Ann Arbor Criminal Attorney Insider Guide - The Who, What, Where and Why of the 15th District Court
The 15th District Court handles all cases from the City of Ann Arbor; if you’re charged with a crime or issued a ticket on the campus of the University of Michigan, while tailgating or inside Michigan Stadium, your court case will be handled at this courthouse. The Ann Arbor court has three judges and one magistrate, and you could have one of two different prosecutors.
The judges of the 15th District Court are Judge Elizabeth Hines, Judge Karen Valvo and Judge Joseph Burke; the magistrate is Tamara Garwood. Each judge is currently assigned a certain category of criminal case with some overlap; the assignments are always changing, but as of the publishing of this book, the current breakdown is the following.
Judge Hines is currently handling all domestic violence and assault cases, with some disorderly conducts, possession of marijuana, minor in possession, fake ID, retail fraud, urinating in public and other non-drunk driving misdemeanors.

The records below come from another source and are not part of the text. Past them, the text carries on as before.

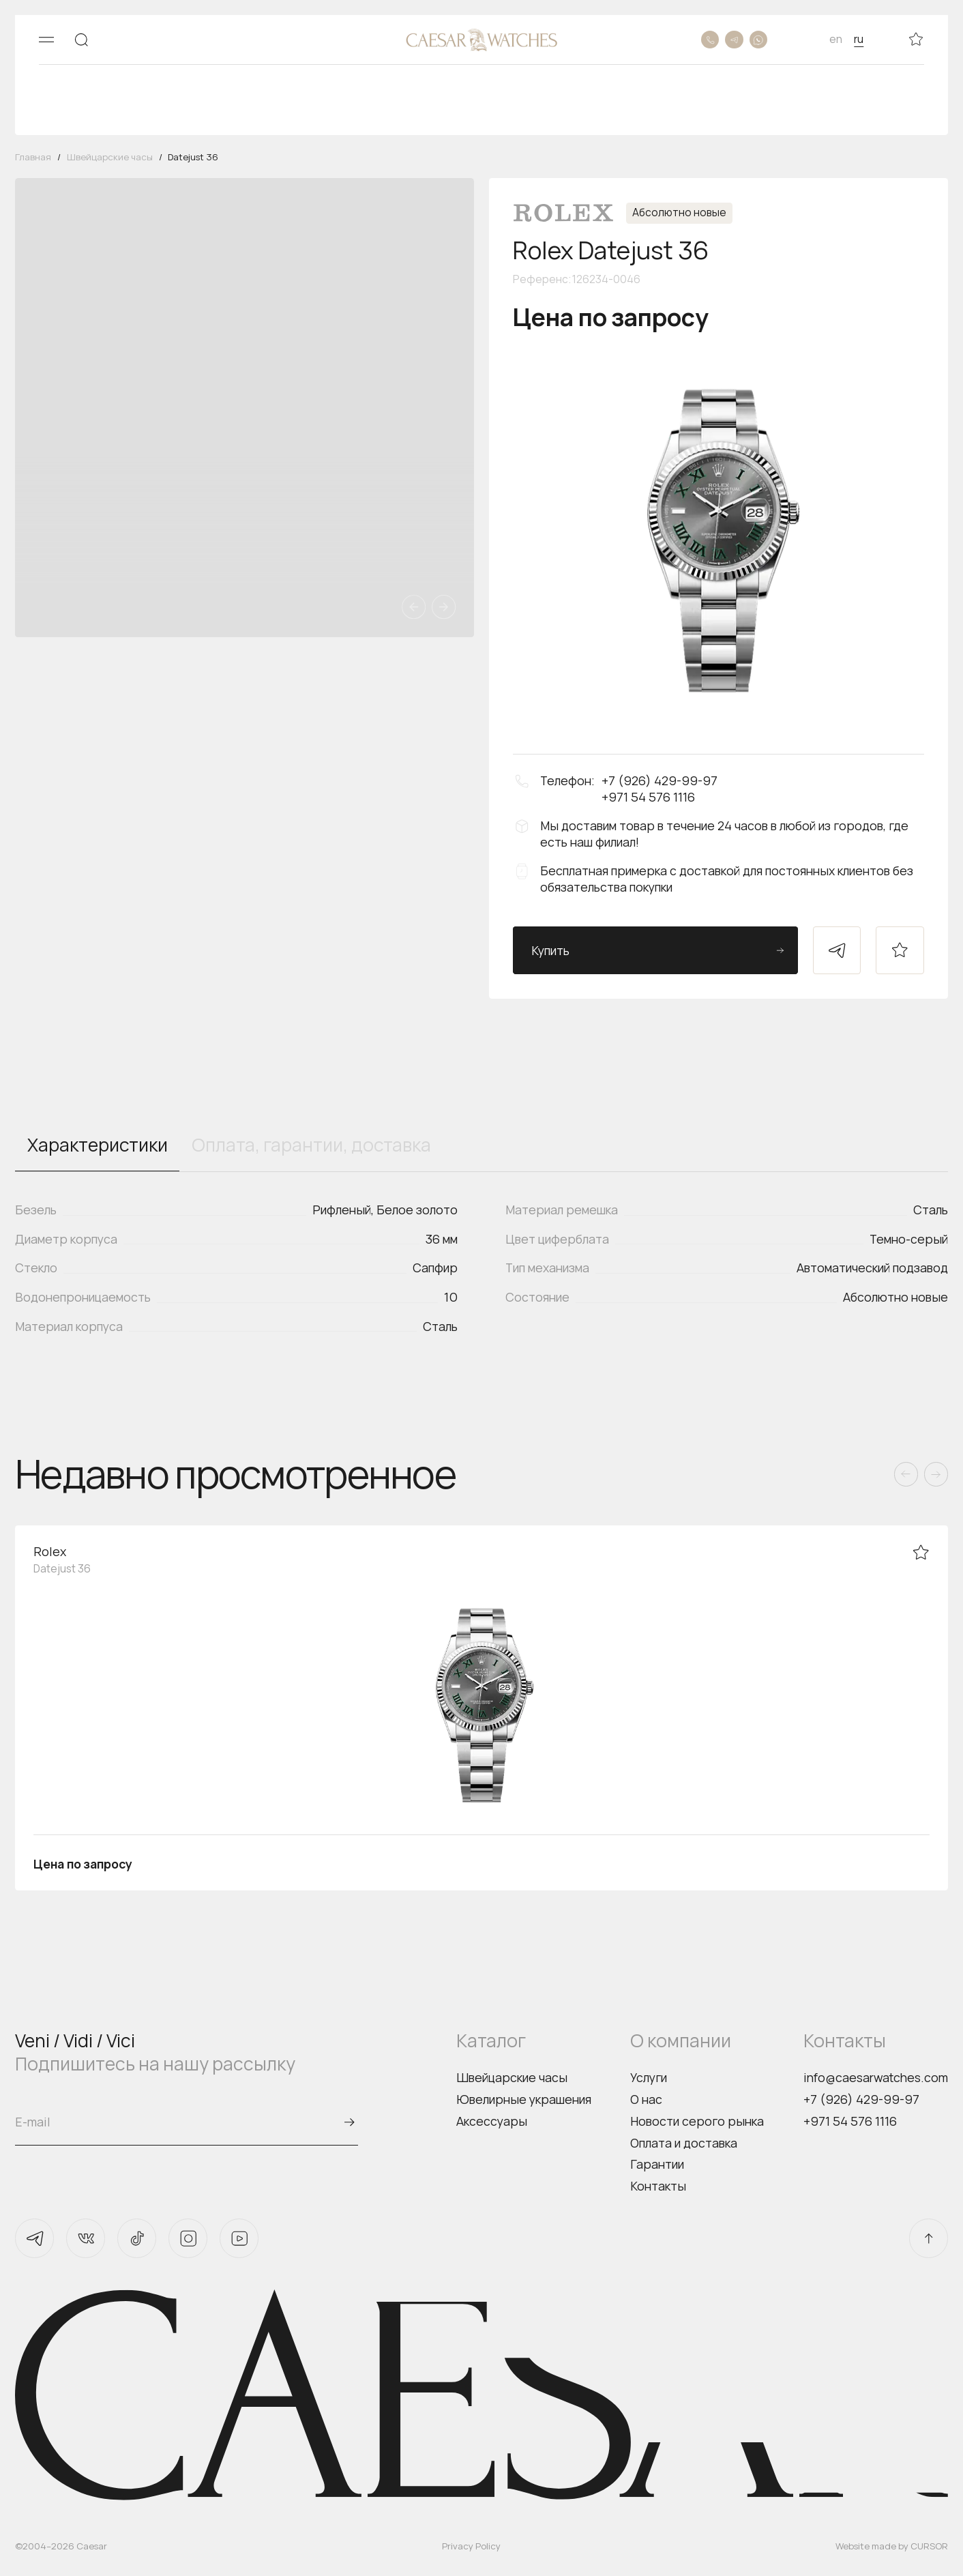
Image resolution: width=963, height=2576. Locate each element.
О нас (646, 2099)
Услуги (648, 2077)
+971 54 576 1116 (850, 2121)
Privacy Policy (471, 2546)
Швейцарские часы (511, 2077)
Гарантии (657, 2164)
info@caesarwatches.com (875, 2077)
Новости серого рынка (697, 2121)
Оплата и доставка (683, 2143)
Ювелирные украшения (523, 2099)
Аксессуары (491, 2121)
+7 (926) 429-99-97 (861, 2099)
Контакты (658, 2186)
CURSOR (929, 2546)
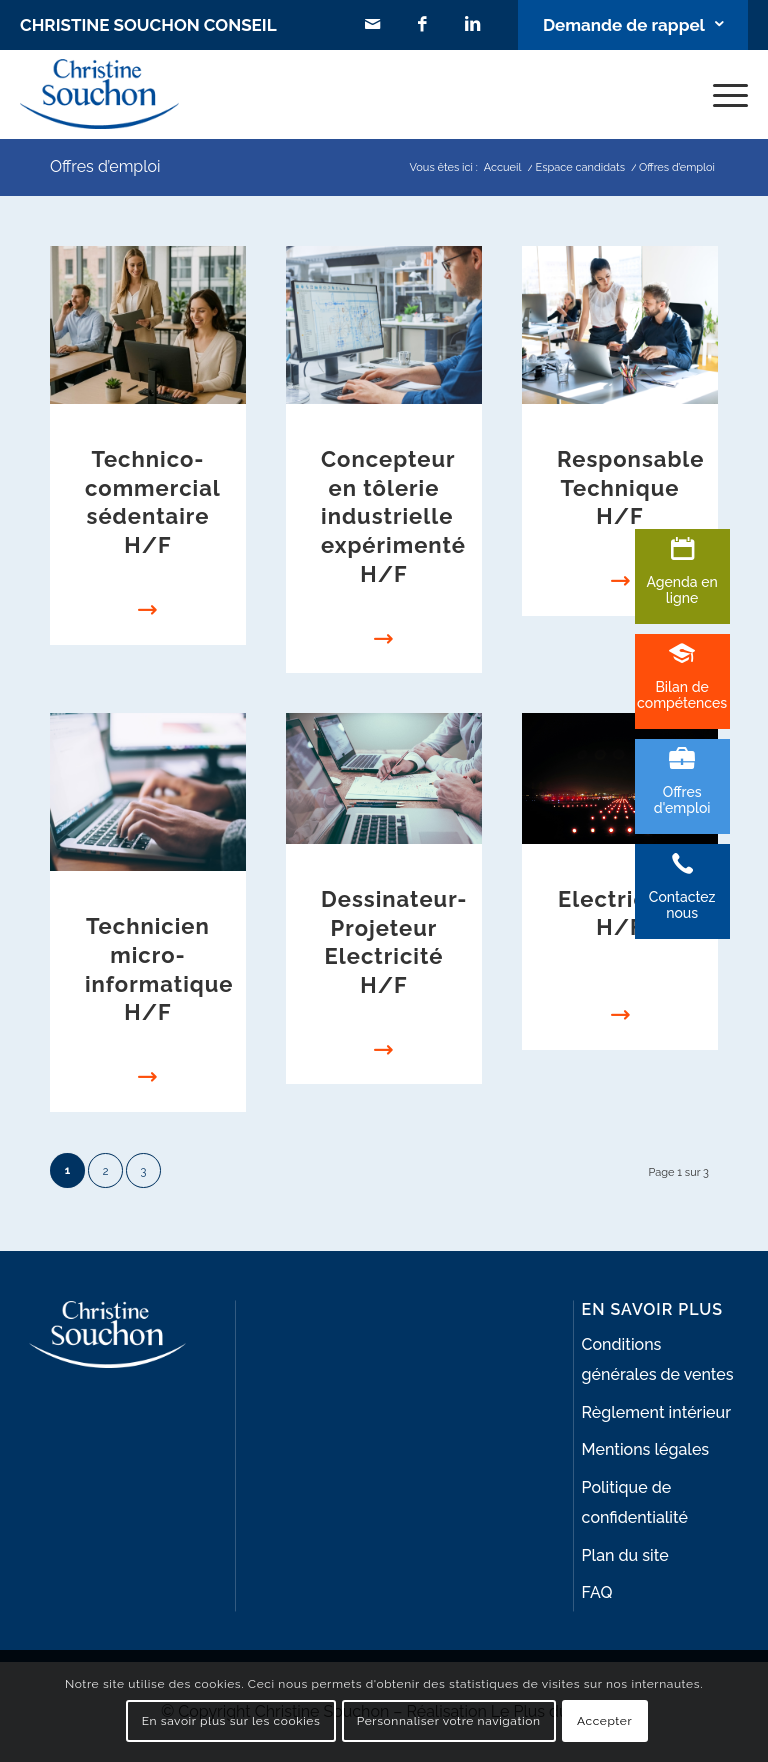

Judge Valvo is handling the majority of non-drunk driving cases with the exception of the domestic violence and assault cases. If you’re charged with minor in possession, fake ID, disorderly conduct, possession of marijuana, retail fraud, urinating in public and other misdemeanors, it’s likely that you will be assigned Judge Valvo or Hines. Judge Valvo currently presides over the Veteran’s Court and the Mental Health Court.
Judge Burke is currently handling all drunk driving cases, along with presiding over the sobriety court, and does not currently preside over other criminal cases with the rare exception that he is covering another judge’s docket.
In addition to their responsibilities at the 15th District Court, all three judges also handle cases at the 14A-1 District Court for the preliminary examination/felony cases handled within Washtenaw County.
All three judges do a great job handling their dockets in an efficient and equitable manner. The court is very easy to work with in terms of rescheduling cases and going above and beyond to make sure that each case is handled with the proper care, which the client deserves.
As with the judges, the two prosecutors who handle cases at the 15th District Court are good to work with, and handle cases in a very fair manner for clients who deserve a certain result. If you’re charged with a misdemeanor in Ann Arbor, the prosecutor will either be the Washtenaw County Prosecutor’s Office or the City of Ann Arbor. This distinction comes down to the type of offense that you’re charged with, your criminal history and the arresting police agency.
As a general rule, if you’re arrested or issued a ticket by the Michigan State Police, the University of Michigan Police Department or the Washtenaw County Sheriff’s Office, the Washtenaw County Prosecutor’s Office will be the prosecutor. If you were arrested or issued a ticket by the Ann Arbor Police Department, your prosecutor will be the City of Ann Arbor.
In addition to the police agency, if you’re charged with domestic violence, repeat offense retail fraud, second offense drunk driving and most assault crimes, the Washtenaw County Prosecutor’s Office with be the prosecutor. As stated earlier, any felony is handled by Washtenaw, and not the City of Ann Arbor. The Ann Arbor court is night and day with some other courts in Michigan, and if you had to pick a court to have a case, this would probably be the best court in Michigan.
When charged with a crime in Ann Arbor, you may be issued a ticket on the spot with 10-14 days to report to the courthouse, or a report is created and the police officer may tell you that the case will be sent to the prosecutor for review. This review could take a few days, weeks or months, but either way it’s time to hire an attorney, and begin a proactive plan from day one. Here are some additional rules of thumb:
#1 - If you’re charged with a drunk driving offense, your first court date will be with Judge Burke for an arraignment.
#2- If you’re charged with domestic violence, your first court date will be with Judge Hines for an arraignment.
#3 - If you’re charged with most other misdemeanors, your case may be assigned to Magistrate Tamara Garwood who will then send it either Judge Hines or Valvo.
An arraignment is a court date to hear your charges, and enter a plea or guilty or not guilty. If you plead guilty, you then have a criminal record for the crime you have been charged with without any “deal” in place. If you plead not-guilty, then you get a pretrial with one of the judges and one of the prosecutors. The prosecutor is NOT present at the arraignment, and it is simply a waste of time if you can avoid it.